The Company anticipates that following the delisting, its Common Stock may be quoted on the Pink Sheets, a centralized electronic quotation service for over-the-counter securities, so long as market makers demonstrate an interest in trading in the Company’s stock. However, the Company can give no assurance that trading in its stock will continue on the Pink Sheets or on any other securities exchange or quotation medium. Accordingly, stockholders’ ability to effectuate trades in the Company’s Common Stock following the delisting is likely to be materially adversely impacted.

A copy of the press release announcing the Company’s intention to delist its Common Stock from trading on The NASDAQ Capital Market is attached to this Current Report on Form 8-K as Exhibit 99.1 and incorporated herein by reference.


ITEM 5.02 DEPARTURE OF DIRECTORS OR CERTAIN OFFICERS; ELECTION OF DIRECTORS; APPOINTMENT OF CERTAIN OFFICERS; COMPENSATORY ARRANGEMENTS OF CERTAIN OFFICERS.

(a), (c), (d), (e) and (f) Not applicable.

(b) On February 27, 2009, the Company also announced that R. John Fletcher, Irwin Lerner, Joseph M. Limber and Robert G. Savage have resigned from the Company’s Board of Directors, effective on February 26, 2009, as part of the Company’s cost-reduction measures in order to preserve available cash for the operation of its business.
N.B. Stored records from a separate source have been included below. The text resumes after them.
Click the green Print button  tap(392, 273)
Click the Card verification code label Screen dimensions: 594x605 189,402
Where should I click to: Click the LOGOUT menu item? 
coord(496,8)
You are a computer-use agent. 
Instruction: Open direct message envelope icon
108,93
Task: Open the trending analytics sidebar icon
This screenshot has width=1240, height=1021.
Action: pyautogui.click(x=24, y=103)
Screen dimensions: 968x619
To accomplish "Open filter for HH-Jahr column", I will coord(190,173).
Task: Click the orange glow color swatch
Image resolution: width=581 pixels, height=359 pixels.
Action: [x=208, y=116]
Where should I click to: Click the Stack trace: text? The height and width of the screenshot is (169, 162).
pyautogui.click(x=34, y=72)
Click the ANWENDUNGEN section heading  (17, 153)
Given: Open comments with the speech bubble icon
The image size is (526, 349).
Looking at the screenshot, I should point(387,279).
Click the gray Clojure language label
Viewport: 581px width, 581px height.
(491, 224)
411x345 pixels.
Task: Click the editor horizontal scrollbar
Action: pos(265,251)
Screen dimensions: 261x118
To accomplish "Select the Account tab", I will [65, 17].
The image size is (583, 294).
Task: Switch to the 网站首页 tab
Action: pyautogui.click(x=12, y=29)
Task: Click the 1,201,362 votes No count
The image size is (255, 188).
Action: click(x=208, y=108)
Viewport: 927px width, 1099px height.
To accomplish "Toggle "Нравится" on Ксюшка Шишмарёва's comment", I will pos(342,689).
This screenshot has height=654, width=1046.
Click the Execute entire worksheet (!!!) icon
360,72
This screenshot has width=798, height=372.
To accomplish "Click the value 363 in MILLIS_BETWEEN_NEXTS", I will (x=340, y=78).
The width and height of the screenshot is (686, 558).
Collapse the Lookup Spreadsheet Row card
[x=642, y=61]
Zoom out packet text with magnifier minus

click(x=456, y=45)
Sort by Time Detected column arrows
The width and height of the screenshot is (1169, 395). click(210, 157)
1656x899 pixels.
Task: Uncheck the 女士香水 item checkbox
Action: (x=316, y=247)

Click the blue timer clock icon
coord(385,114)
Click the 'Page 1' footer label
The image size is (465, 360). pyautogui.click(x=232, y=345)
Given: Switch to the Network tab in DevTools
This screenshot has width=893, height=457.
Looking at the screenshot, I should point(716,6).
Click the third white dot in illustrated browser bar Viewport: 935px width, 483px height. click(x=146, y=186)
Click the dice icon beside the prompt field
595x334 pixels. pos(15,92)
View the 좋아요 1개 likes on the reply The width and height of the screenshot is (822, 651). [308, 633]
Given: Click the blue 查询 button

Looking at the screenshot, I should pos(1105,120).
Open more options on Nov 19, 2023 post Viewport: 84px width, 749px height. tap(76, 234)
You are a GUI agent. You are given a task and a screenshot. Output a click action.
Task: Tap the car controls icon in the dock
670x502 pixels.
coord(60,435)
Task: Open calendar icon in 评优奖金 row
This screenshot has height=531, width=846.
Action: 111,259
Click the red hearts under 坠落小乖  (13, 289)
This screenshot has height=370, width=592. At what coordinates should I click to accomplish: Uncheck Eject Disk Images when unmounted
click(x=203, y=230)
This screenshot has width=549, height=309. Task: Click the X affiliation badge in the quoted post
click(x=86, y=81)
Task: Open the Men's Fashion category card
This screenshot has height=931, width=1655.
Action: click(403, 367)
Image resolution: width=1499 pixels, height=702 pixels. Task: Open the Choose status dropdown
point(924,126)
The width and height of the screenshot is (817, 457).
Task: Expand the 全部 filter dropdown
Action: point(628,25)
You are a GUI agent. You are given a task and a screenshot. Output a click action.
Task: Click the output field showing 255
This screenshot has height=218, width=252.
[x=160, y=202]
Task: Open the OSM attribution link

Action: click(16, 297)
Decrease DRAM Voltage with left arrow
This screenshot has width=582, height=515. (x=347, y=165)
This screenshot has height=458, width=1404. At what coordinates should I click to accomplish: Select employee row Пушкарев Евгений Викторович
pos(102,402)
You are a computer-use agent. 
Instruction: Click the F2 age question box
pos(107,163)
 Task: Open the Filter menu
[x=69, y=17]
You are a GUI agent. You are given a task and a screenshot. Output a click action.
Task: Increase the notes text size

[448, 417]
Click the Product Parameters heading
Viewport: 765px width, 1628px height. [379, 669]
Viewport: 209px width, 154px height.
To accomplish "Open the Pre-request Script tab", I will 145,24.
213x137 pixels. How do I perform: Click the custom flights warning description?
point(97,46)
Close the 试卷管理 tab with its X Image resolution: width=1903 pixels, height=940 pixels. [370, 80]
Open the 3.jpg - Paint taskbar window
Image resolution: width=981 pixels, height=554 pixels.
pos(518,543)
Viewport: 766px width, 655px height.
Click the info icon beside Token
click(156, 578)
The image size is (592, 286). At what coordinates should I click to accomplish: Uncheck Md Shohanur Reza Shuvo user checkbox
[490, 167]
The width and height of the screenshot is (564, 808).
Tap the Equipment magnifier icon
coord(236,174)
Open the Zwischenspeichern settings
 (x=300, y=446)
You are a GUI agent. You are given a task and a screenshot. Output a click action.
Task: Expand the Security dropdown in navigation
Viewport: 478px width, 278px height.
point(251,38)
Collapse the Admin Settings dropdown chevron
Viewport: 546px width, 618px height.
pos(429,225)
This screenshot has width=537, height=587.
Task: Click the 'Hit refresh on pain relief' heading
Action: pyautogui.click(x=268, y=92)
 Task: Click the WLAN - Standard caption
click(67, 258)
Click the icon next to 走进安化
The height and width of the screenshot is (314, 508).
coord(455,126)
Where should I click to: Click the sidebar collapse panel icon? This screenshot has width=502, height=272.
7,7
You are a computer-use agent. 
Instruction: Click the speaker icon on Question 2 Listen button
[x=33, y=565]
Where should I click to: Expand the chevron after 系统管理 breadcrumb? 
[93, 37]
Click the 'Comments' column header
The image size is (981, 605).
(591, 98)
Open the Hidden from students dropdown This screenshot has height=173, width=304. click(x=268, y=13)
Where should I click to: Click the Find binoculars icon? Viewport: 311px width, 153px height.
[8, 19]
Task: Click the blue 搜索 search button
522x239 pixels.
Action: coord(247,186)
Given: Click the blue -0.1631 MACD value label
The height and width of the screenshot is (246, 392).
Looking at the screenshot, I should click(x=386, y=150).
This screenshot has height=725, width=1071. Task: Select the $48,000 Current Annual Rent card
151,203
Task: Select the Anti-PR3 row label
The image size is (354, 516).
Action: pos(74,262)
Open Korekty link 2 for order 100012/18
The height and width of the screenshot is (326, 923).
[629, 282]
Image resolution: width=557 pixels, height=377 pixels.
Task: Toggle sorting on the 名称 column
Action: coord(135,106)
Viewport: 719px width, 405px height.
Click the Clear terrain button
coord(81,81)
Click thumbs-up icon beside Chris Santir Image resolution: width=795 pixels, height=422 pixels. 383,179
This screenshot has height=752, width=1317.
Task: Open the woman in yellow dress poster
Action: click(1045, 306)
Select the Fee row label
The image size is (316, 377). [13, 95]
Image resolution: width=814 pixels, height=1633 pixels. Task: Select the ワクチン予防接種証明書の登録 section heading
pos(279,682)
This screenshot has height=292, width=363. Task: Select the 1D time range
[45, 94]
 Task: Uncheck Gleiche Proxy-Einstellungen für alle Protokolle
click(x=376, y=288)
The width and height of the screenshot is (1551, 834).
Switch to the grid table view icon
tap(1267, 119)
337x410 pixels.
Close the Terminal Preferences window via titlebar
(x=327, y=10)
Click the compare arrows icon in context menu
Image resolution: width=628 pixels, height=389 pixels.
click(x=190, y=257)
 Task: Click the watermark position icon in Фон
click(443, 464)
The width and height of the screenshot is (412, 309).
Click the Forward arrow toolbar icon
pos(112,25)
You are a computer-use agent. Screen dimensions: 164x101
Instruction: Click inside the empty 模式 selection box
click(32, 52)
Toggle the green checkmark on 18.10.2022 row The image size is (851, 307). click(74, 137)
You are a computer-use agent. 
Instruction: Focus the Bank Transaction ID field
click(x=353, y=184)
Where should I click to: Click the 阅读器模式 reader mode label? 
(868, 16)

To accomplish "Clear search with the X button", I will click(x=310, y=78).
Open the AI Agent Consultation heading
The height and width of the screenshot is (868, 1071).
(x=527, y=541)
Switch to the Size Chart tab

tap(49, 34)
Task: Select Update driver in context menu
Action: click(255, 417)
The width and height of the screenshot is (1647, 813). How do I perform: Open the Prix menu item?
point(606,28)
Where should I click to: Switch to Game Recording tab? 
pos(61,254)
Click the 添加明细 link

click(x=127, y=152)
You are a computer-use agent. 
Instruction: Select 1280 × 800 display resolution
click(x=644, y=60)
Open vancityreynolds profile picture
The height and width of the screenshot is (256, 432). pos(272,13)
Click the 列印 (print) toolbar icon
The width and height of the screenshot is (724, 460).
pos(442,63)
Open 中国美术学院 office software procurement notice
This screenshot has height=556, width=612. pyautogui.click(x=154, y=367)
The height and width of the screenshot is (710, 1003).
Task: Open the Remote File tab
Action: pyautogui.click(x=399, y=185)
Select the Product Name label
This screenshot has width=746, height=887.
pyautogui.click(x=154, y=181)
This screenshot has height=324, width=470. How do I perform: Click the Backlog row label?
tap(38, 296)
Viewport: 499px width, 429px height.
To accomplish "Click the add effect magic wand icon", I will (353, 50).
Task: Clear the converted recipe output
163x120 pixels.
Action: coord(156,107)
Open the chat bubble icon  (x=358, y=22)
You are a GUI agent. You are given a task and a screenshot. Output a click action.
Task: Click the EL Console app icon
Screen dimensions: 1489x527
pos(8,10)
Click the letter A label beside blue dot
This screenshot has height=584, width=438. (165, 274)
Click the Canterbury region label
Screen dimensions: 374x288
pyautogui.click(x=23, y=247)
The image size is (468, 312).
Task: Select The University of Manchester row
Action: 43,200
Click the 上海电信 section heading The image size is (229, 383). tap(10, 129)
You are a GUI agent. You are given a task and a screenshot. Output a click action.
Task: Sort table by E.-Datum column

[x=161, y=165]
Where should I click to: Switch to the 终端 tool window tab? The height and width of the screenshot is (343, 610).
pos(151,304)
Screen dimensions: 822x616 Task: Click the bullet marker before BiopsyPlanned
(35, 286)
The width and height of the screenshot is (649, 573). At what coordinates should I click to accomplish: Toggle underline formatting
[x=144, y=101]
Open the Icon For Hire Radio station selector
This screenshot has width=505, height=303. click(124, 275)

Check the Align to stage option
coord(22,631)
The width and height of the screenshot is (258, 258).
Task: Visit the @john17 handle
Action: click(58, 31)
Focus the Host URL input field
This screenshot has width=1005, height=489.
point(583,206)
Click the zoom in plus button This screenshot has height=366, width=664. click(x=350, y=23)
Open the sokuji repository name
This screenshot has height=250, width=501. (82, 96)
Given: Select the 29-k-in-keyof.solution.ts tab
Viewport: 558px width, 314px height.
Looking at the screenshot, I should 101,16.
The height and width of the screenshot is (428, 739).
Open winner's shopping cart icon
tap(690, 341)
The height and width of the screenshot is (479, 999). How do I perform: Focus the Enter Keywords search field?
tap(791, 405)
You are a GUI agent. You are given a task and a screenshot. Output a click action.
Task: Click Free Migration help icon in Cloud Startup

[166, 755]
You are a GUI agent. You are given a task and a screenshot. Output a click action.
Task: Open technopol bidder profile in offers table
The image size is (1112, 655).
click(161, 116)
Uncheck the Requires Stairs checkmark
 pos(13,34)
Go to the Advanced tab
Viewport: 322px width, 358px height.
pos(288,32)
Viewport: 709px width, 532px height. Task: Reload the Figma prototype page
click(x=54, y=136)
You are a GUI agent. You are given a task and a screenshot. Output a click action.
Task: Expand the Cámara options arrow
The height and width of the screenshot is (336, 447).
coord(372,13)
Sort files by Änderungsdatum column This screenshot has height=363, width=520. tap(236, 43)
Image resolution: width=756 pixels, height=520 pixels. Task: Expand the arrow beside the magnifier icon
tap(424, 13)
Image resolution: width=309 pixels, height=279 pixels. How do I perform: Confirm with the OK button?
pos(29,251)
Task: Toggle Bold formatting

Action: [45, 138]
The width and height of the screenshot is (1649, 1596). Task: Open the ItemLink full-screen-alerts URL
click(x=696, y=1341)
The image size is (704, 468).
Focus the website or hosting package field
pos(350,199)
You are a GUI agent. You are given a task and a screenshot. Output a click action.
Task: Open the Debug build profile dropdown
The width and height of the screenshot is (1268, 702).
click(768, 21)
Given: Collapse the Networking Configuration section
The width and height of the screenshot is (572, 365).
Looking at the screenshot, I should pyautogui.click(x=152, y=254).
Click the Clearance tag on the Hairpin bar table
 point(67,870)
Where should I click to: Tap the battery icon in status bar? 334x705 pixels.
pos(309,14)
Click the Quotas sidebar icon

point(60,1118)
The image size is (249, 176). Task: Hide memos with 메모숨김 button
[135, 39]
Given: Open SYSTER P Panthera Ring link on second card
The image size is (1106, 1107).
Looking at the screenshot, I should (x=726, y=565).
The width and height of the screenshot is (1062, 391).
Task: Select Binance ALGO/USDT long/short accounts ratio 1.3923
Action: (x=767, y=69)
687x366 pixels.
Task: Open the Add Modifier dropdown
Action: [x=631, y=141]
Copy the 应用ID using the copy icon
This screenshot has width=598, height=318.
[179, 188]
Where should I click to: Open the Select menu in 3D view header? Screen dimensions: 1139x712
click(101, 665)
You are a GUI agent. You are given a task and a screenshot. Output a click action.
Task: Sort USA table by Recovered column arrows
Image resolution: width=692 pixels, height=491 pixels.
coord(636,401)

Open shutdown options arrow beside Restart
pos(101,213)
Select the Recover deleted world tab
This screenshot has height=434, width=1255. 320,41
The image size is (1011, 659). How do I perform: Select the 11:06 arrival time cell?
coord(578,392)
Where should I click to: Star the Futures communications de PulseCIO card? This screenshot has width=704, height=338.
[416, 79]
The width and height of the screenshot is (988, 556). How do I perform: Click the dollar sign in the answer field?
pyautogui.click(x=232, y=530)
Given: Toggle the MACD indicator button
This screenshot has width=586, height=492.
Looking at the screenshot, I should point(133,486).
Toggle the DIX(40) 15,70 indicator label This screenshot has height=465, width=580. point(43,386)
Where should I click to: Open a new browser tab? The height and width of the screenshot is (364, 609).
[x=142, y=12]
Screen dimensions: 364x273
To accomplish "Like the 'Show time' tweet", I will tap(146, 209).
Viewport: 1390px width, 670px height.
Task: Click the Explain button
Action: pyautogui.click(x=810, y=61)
A copy of the press release announcing the departures is attached to this Current Report on Form 8-K as Exhibit 99.1 and incorporated herein by reference.

 

ITEM 9.01 FINANCIAL STATEMENTS AND EXHIBITS.

 

  (d) Exhibits:

 

99.1    Press release of the Company, dated February 27, 2009.


SIGNATURES

Pursuant to the requirements of the Securities Exchange Act of 1934, the registrant has duly caused this report to be signed on its behalf by the undersigned hereunto duly authorized.

 

   PANACOS PHARMACEUTICALS, INC.
Dated: March 4, 2009    By:  

/S/ Alan W. Dunton

    

Alan W. Dunton, M.D.

President and Chief Executive Officer


EXHIBIT INDEX

 

Exhibit No.

  

Description

99.1    Press release of the Company, dated February 27, 2009.